• _Your objective_: Could you put the entries below, from the line with "You are a GUI" through the end of the entries, into a Markdown table with the columns Row and Line? Skip blank lines and leave the pictures out.

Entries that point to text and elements
═══

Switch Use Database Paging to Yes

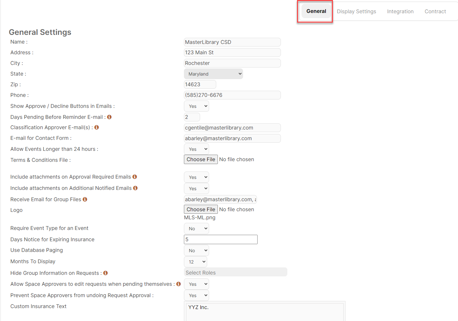tap(196, 250)
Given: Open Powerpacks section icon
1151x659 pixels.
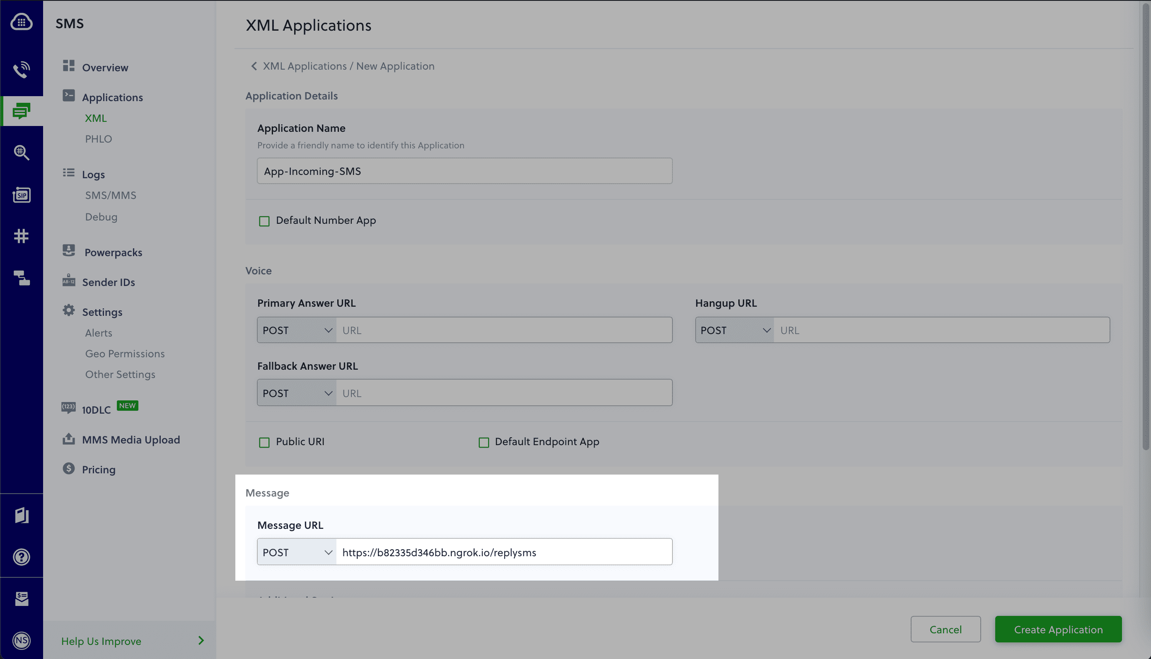Looking at the screenshot, I should (x=69, y=251).
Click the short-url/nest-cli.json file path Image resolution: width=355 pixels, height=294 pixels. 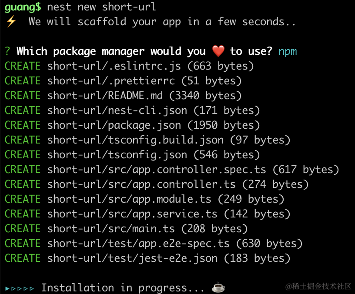point(117,110)
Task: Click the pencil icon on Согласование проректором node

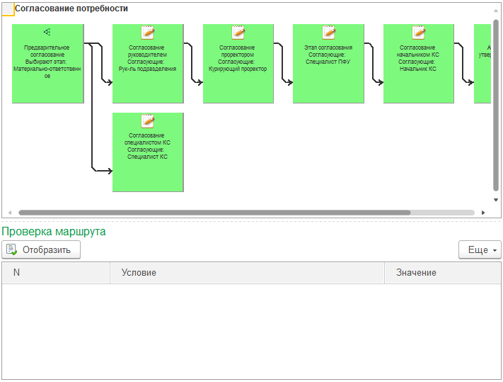Action: coord(238,32)
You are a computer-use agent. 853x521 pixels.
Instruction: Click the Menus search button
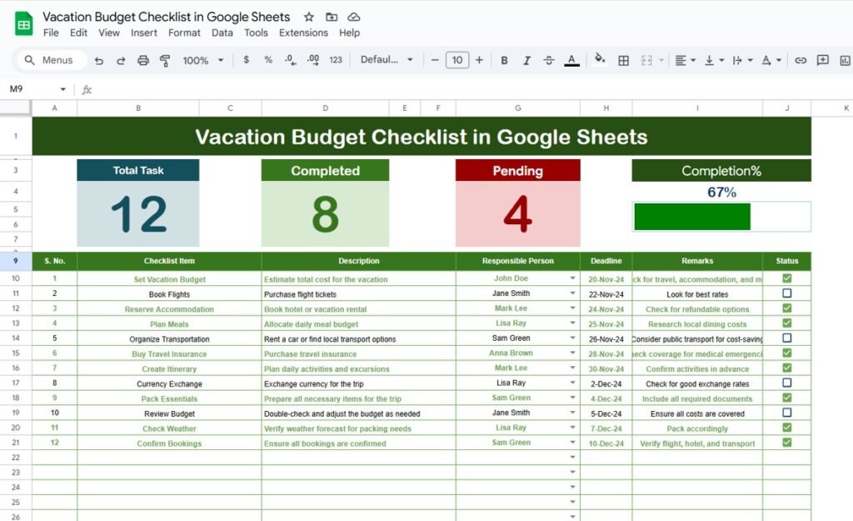click(x=47, y=60)
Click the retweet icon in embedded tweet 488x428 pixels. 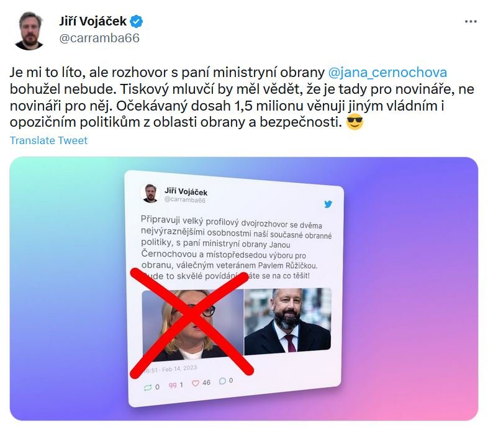click(x=148, y=387)
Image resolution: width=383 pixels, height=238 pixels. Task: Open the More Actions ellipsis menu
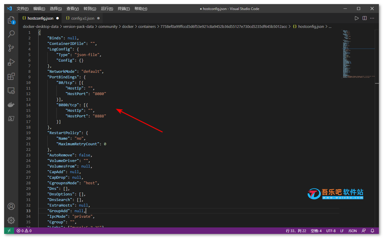(x=372, y=18)
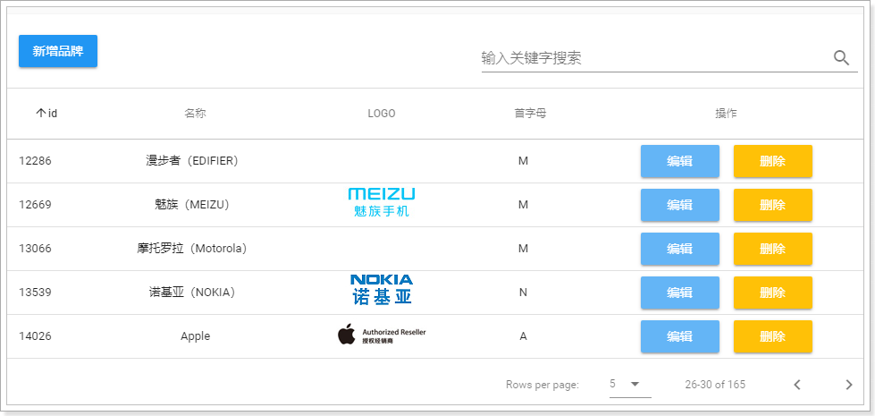
Task: Click 删除 in the Apple row
Action: 772,336
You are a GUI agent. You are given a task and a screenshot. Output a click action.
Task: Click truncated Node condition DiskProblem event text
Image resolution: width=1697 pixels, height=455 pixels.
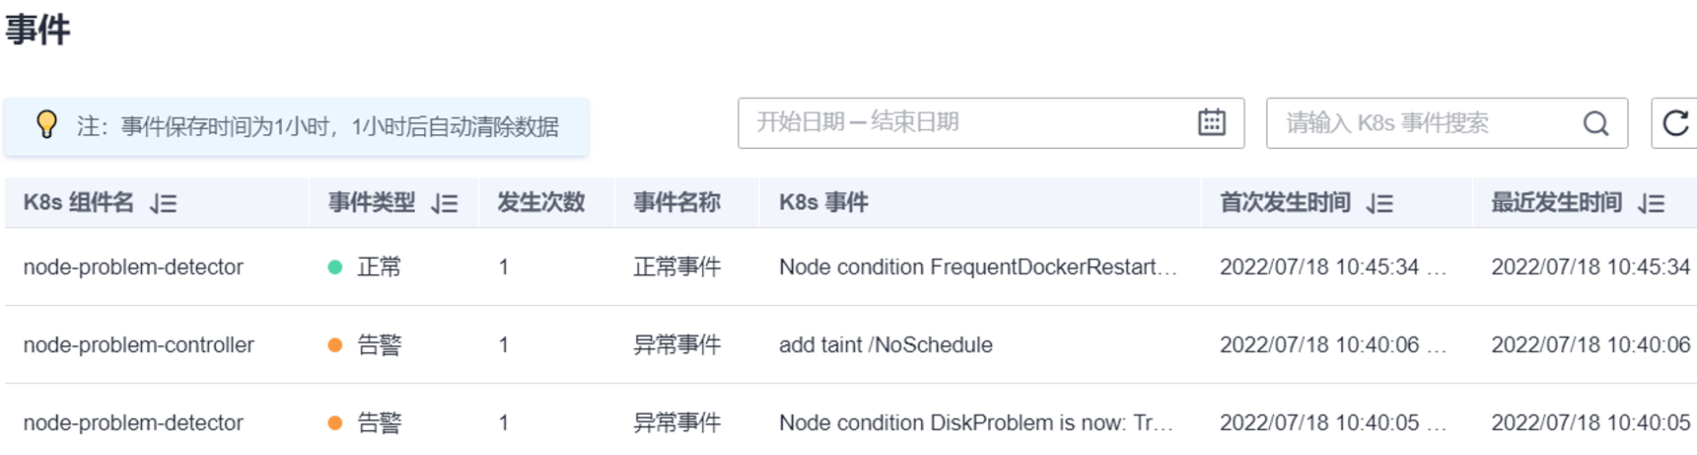coord(976,423)
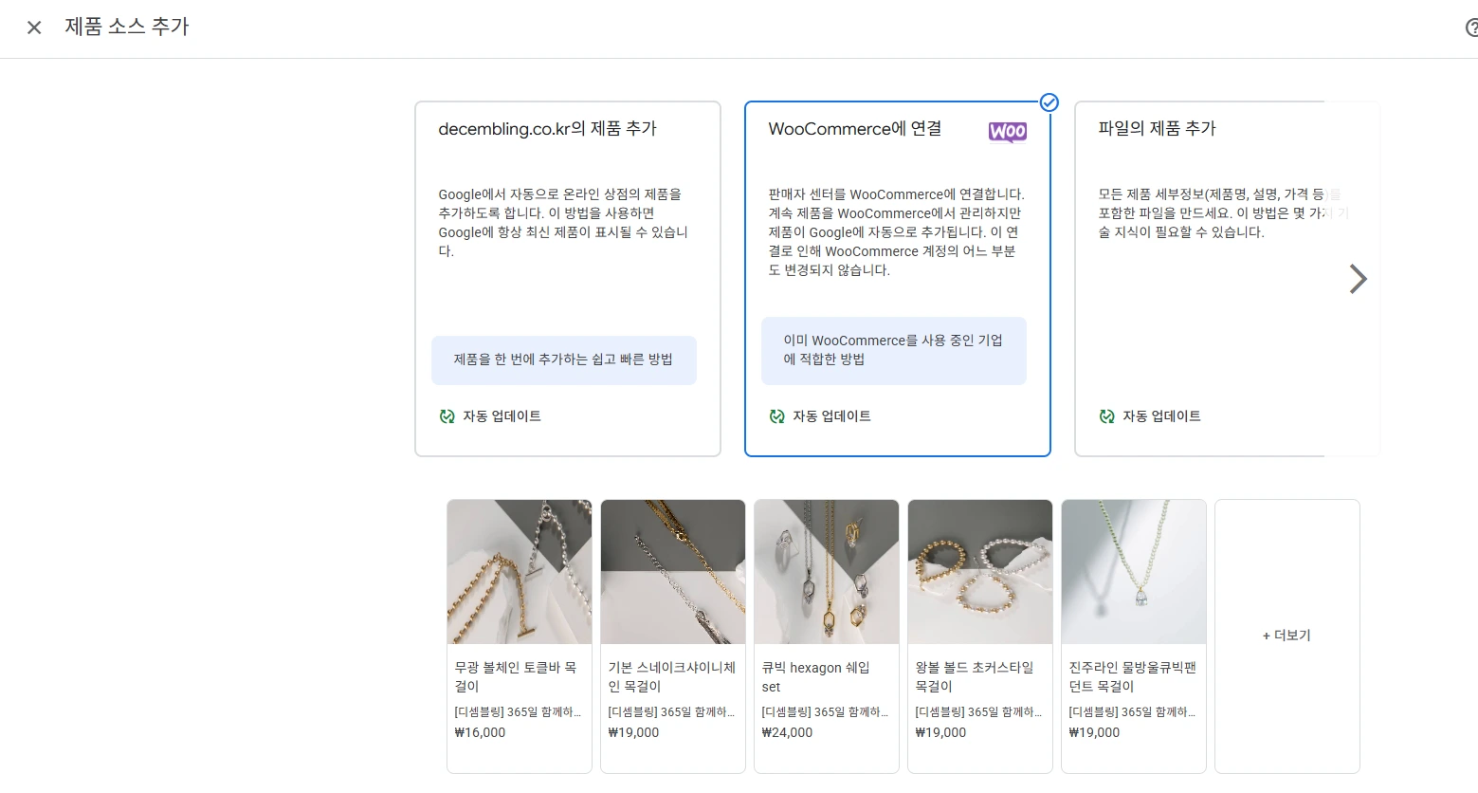Click the 제품을 한 번에 추가하는 방법 badge
This screenshot has height=793, width=1478.
tap(564, 360)
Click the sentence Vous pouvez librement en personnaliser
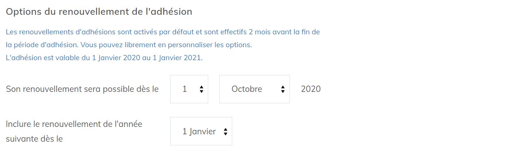The height and width of the screenshot is (152, 531). [x=166, y=45]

═══

• _The output_:
| Row | Line |
|---|---|
| 1 | You are a GUI agent. You are given a task and a screenshot. Output a click action. |
| 2 | Task: Click truncated Node condition DiskProblem event text |
| 3 | Image resolution: width=1697 pixels, height=455 pixels. |
| 4 | coord(976,423) |
| 5 | Click the 제품을 한 번에 추가하는 방법 badge |
| 6 | This screenshot has height=793, width=1478. |
| 7 | tap(564, 360) |
| 8 | Click the sentence Vous pouvez librement en personnaliser |
| 9 | The height and width of the screenshot is (152, 531). [x=166, y=45] |